### TASK BRIEF
Starting at the line containing "Color (176, 451)" and ending at the line containing "After Builders Cleaning (45, 634)", rewrite every item, requests included, and shift each coordinate in the answers by adding 66 to it. Leave the pictures out.

### DATA SHOWN
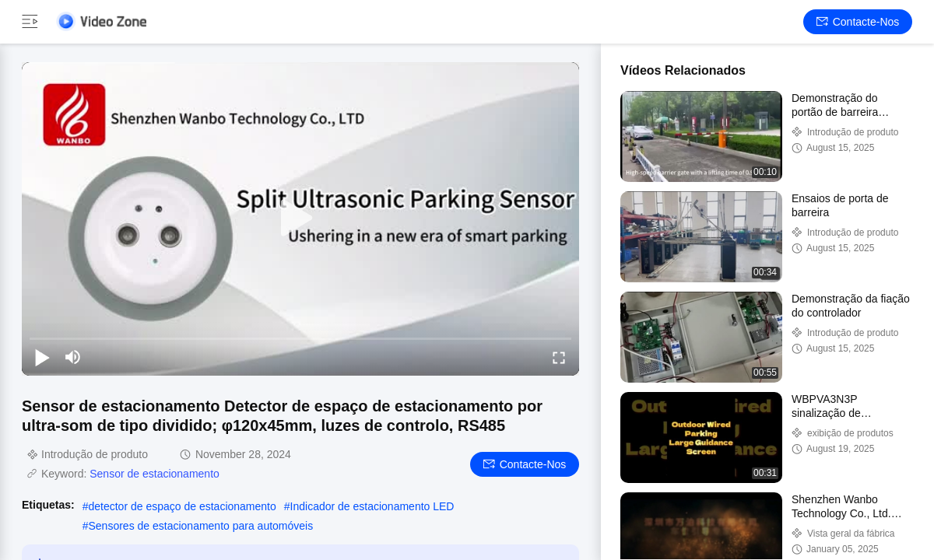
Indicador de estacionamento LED (372, 506)
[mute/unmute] (73, 357)
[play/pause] (42, 357)
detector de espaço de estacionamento (181, 506)
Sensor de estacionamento (154, 474)
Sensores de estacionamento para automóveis (200, 526)
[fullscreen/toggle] (559, 357)
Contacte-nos (858, 22)
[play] (300, 219)
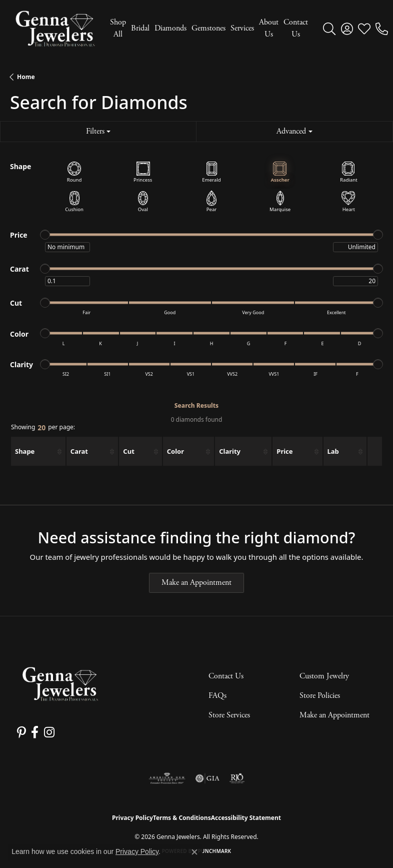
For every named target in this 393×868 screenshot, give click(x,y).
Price (284, 451)
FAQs (218, 695)
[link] (382, 29)
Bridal (140, 28)
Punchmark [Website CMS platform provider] (214, 851)
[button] (329, 29)
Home (26, 77)
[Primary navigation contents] (206, 29)
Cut (128, 451)
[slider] (45, 235)
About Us (268, 28)
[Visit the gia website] (208, 778)
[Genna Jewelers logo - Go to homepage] (55, 29)
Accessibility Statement (246, 817)
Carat (79, 451)
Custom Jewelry (324, 676)
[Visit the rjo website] (237, 778)
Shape (24, 451)
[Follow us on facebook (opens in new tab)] (34, 732)
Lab (333, 451)
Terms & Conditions (182, 817)
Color (176, 451)
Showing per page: (43, 428)
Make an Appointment (196, 582)
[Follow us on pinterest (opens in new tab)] (22, 732)
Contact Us (296, 28)
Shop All (118, 28)
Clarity (230, 451)
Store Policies (320, 695)
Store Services (229, 715)
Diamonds (170, 28)
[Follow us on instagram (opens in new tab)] (48, 732)
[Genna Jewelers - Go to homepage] (60, 684)
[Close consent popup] (194, 852)
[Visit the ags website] (167, 778)
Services (242, 28)
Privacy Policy (132, 817)
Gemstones (208, 28)
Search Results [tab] (196, 405)
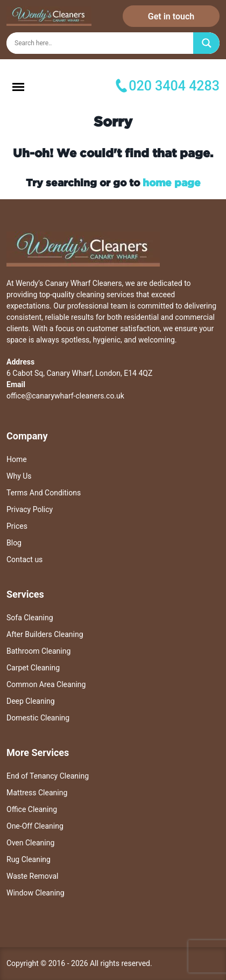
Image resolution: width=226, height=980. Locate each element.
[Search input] (102, 43)
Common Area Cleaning (46, 684)
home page (172, 182)
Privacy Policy (30, 509)
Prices (17, 526)
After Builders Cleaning (45, 634)
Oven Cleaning (30, 843)
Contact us (24, 559)
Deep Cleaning (31, 701)
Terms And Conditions (44, 493)
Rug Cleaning (29, 859)
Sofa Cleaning (30, 618)
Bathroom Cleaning (38, 651)
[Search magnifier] (207, 43)
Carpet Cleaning (33, 668)
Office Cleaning (32, 809)
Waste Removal (32, 876)
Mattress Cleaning (37, 793)
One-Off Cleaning (35, 826)
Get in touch (171, 16)
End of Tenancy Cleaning (47, 776)
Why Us (19, 476)
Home (17, 459)
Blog (14, 543)
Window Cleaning (36, 893)
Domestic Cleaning (38, 718)
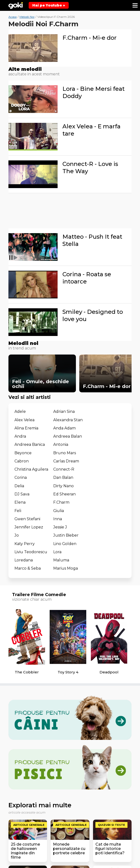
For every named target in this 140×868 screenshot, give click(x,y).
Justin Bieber (65, 493)
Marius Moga (27, 518)
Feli (18, 477)
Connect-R (25, 452)
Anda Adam (101, 420)
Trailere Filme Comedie (39, 544)
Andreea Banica (105, 428)
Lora (94, 501)
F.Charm (98, 469)
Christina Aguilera (107, 444)
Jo (17, 493)
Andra (20, 428)
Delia (19, 461)
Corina (58, 452)
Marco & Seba (103, 510)
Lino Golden (26, 501)
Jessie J (97, 485)
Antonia (22, 436)
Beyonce (61, 436)
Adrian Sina (63, 411)
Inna (19, 485)
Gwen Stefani (103, 477)
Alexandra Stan (29, 420)
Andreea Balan (66, 428)
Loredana (24, 510)
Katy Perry (100, 493)
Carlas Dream (65, 444)
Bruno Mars (101, 436)
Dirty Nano (62, 461)
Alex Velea (100, 411)
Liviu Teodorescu (68, 501)
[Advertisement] (70, 211)
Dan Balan (100, 452)
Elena (58, 469)
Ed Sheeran (26, 469)
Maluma (60, 510)
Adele (20, 411)
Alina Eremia (64, 420)
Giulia (58, 477)
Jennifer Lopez (66, 485)
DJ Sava (97, 461)
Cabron (22, 444)
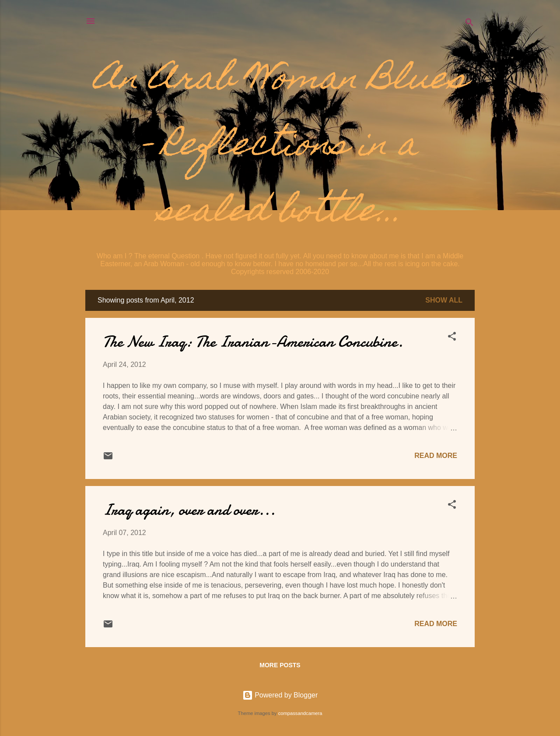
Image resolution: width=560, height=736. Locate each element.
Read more (436, 455)
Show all (444, 300)
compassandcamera (300, 713)
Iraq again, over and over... (189, 510)
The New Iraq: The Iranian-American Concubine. (253, 342)
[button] (452, 338)
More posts (280, 665)
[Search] (469, 24)
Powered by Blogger (280, 695)
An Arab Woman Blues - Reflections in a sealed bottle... (280, 147)
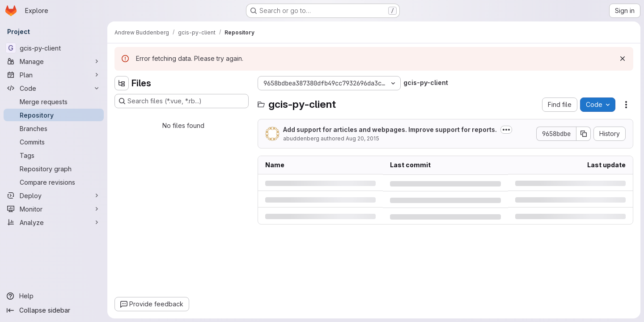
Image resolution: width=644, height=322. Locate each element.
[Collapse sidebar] (54, 310)
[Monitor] (54, 209)
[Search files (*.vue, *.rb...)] (182, 101)
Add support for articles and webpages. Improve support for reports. (390, 129)
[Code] (54, 88)
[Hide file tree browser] (122, 83)
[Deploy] (54, 195)
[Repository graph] (54, 169)
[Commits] (54, 142)
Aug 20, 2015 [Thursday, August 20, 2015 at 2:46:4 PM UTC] (362, 138)
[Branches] (54, 128)
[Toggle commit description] (506, 130)
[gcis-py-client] (54, 48)
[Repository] (54, 115)
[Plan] (54, 75)
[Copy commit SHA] (584, 134)
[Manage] (54, 61)
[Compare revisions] (54, 182)
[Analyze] (54, 222)
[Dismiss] (623, 59)
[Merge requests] (54, 102)
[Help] (54, 296)
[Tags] (54, 155)
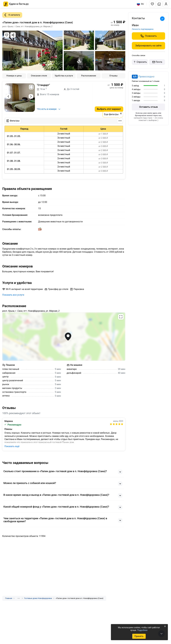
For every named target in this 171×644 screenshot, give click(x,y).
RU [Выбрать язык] (140, 4)
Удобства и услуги (64, 76)
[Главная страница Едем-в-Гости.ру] (16, 4)
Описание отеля (39, 76)
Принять (139, 636)
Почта (157, 62)
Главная (9, 598)
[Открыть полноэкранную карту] (64, 336)
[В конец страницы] (161, 634)
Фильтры (13, 121)
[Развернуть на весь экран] (31, 87)
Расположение (88, 76)
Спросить (140, 62)
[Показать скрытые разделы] (19, 598)
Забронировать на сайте (148, 46)
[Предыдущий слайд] (8, 96)
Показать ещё (12, 446)
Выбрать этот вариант (109, 109)
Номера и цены (14, 76)
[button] (152, 4)
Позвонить (148, 36)
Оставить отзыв (148, 107)
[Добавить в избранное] (7, 35)
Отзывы (113, 76)
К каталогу (11, 15)
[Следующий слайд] (31, 96)
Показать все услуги (13, 295)
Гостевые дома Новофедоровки (38, 598)
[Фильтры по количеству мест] (120, 121)
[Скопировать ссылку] (13, 35)
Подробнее (142, 630)
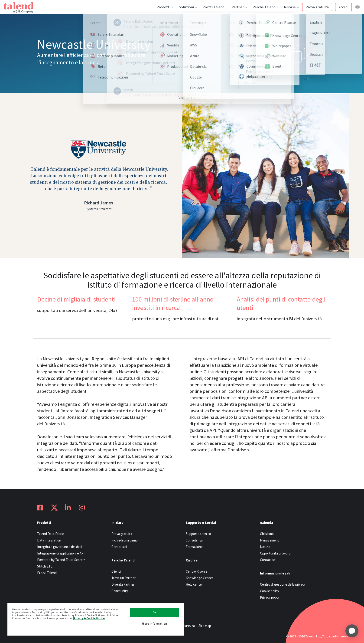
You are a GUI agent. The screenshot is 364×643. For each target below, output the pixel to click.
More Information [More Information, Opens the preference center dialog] (154, 623)
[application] (352, 631)
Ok (154, 612)
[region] (96, 619)
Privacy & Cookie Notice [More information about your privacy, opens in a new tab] (89, 618)
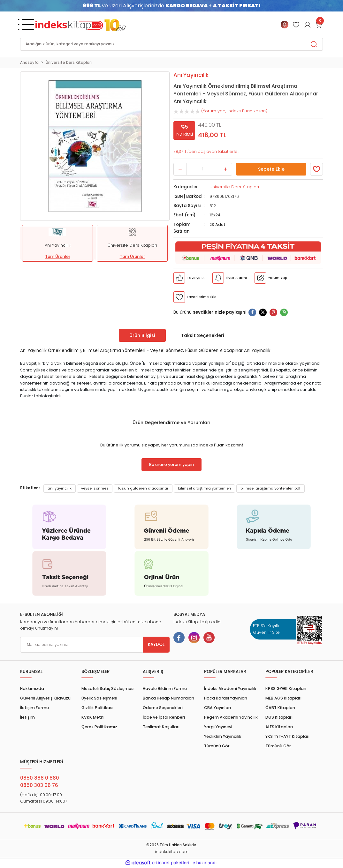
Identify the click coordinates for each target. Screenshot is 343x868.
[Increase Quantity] (225, 169)
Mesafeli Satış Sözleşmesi (108, 688)
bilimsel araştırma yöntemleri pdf (270, 488)
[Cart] (319, 25)
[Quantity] (203, 169)
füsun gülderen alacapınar (143, 488)
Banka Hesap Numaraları (168, 698)
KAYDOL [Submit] (156, 645)
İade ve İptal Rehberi (164, 717)
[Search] (171, 44)
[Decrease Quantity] (180, 169)
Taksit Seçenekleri (203, 335)
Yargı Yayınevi (218, 727)
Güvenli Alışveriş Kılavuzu (45, 698)
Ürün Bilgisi (142, 335)
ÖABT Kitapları (280, 708)
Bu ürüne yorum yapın (171, 464)
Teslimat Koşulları (161, 727)
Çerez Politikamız (99, 727)
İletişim (27, 717)
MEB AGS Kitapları (283, 698)
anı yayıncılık (59, 488)
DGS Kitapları (279, 717)
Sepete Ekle (271, 169)
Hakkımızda (32, 688)
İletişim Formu (34, 708)
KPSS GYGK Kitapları (286, 688)
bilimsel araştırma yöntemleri (204, 488)
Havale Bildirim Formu (165, 688)
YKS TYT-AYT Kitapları (287, 736)
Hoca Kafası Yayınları (226, 698)
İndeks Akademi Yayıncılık (230, 688)
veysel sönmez (95, 488)
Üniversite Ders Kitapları (233, 187)
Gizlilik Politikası (97, 708)
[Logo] (81, 24)
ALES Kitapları (279, 727)
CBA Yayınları (218, 708)
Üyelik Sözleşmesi (99, 698)
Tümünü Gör (217, 746)
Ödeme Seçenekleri (163, 708)
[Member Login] (296, 25)
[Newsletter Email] (95, 645)
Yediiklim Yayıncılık (223, 736)
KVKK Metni (93, 717)
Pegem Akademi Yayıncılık (231, 717)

### SOLUTION FOR THIS TASK
Color (242, 517)
Showing per page: (109, 494)
Make an Appointment (262, 648)
[Follow us on pinterest (opens in new tab)] (88, 798)
Contact Us (362, 94)
Shop All (184, 94)
Clarity (296, 517)
Store Policies (386, 761)
Store Services (295, 781)
Diamonds (236, 94)
[Follow us on instagram (opens in new tab)] (114, 798)
[Genna Jewelers - Go to homepage] (126, 750)
[Close consent popup] (260, 918)
[Visit the ags website] (233, 844)
Services (308, 94)
Privacy Policy (198, 883)
Gemstones (274, 94)
Search Results [tab] (262, 471)
Image resolution: width=226, height=980. Locate each element.
[Search input] (168, 109)
Common Area Cleaning (112, 750)
home page (238, 248)
Privacy Policy (96, 575)
Prices (83, 592)
After Builders Cleaning (111, 700)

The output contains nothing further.